[[ SOURCE MATERIAL open ]]

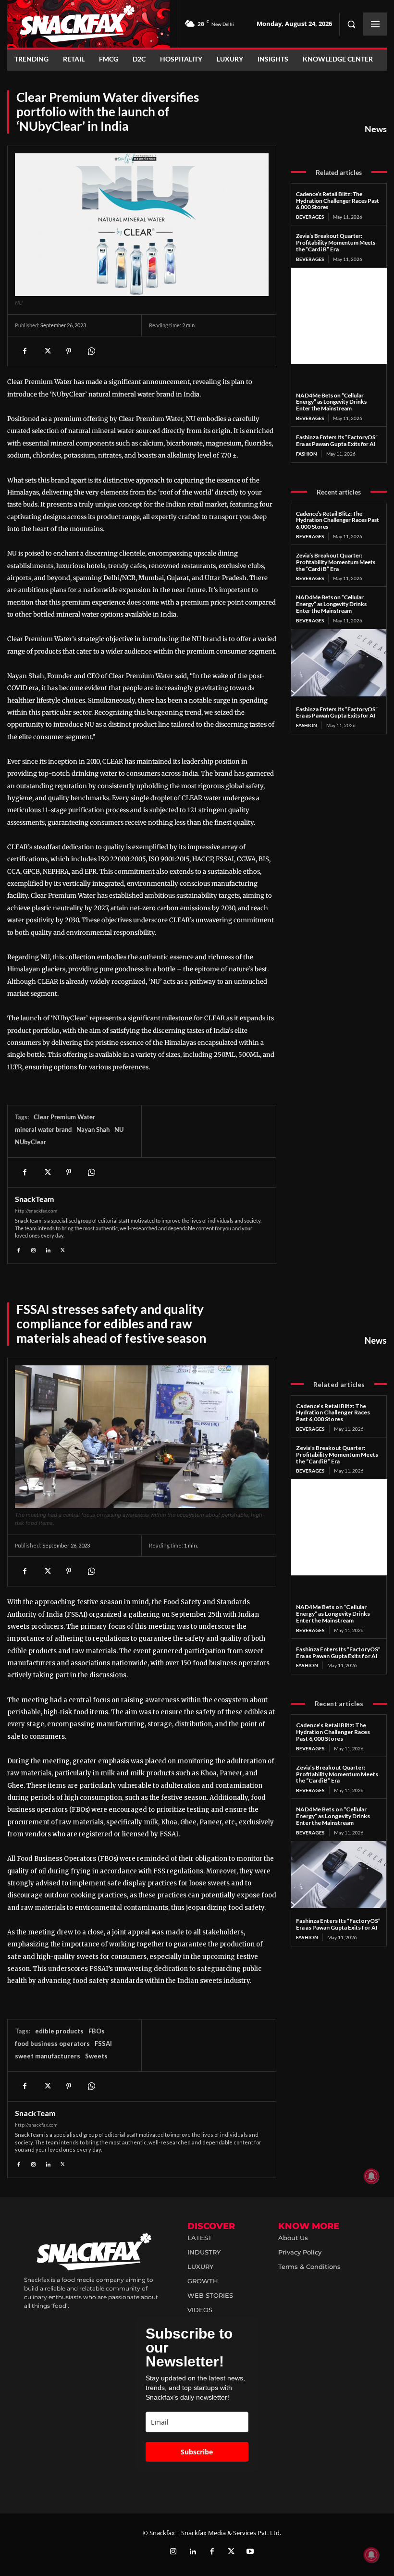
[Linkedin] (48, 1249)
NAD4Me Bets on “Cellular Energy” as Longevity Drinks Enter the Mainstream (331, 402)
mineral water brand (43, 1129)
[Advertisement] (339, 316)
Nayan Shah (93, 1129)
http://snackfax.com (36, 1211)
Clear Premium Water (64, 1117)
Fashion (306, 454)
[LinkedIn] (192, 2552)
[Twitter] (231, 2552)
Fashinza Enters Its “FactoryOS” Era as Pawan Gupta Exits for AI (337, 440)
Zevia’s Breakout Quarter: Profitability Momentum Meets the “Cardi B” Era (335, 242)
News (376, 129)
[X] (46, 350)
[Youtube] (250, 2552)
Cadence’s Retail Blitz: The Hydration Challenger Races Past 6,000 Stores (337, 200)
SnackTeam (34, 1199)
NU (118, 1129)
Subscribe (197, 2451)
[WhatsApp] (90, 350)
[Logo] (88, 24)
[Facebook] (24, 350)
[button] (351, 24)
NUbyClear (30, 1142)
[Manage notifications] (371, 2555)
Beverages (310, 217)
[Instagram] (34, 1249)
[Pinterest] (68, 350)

[[ SOURCE MATERIAL closed ]]
[[ SOURCE MATERIAL open ]]

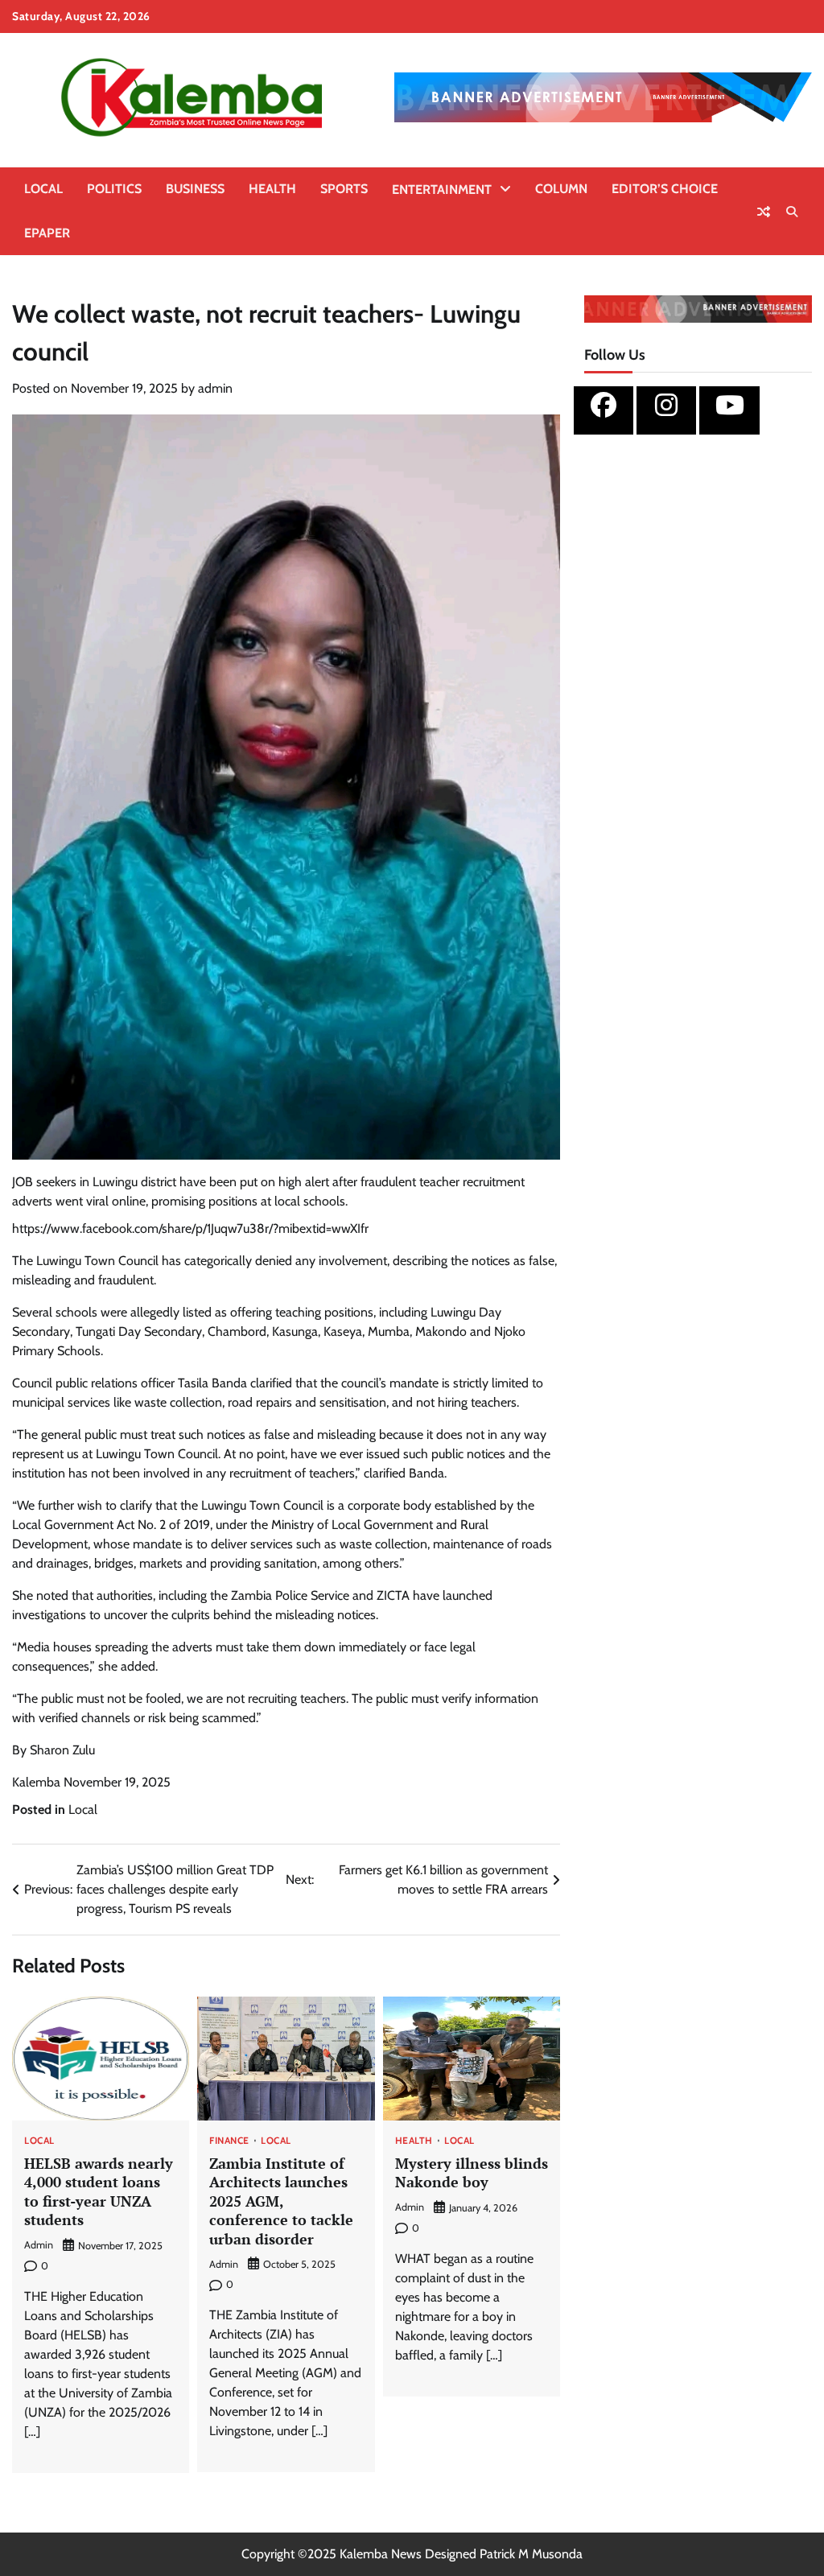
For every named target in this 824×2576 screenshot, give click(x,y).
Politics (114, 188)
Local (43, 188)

[[ SOURCE MATERIAL closed ]]

▸ **EXERCISE BRIEF**: From the material above, set down exactly the lines between the line holding "[Twitter] (231, 2552)" and the line holding "[Pinterest] (68, 350)", inclusive. Include nothing else.

▸ **RESPONSE TO THIS TASK**:
[Twitter] (231, 2552)
Fashinza Enters Its “FactoryOS” Era as Pawan Gupta Exits for AI (337, 440)
Zevia’s Breakout Quarter: Profitability Momentum Meets the “Cardi B” Era (335, 242)
News (376, 129)
[X] (46, 350)
[Youtube] (250, 2552)
Cadence’s Retail Blitz: The Hydration Challenger Races Past 6,000 Stores (337, 200)
SnackTeam (34, 1199)
NU (118, 1129)
Subscribe (197, 2451)
[WhatsApp] (90, 350)
[Logo] (88, 24)
[Facebook] (24, 350)
[button] (351, 24)
NUbyClear (30, 1142)
[Manage notifications] (371, 2555)
Beverages (310, 217)
[Instagram] (34, 1249)
[Pinterest] (68, 350)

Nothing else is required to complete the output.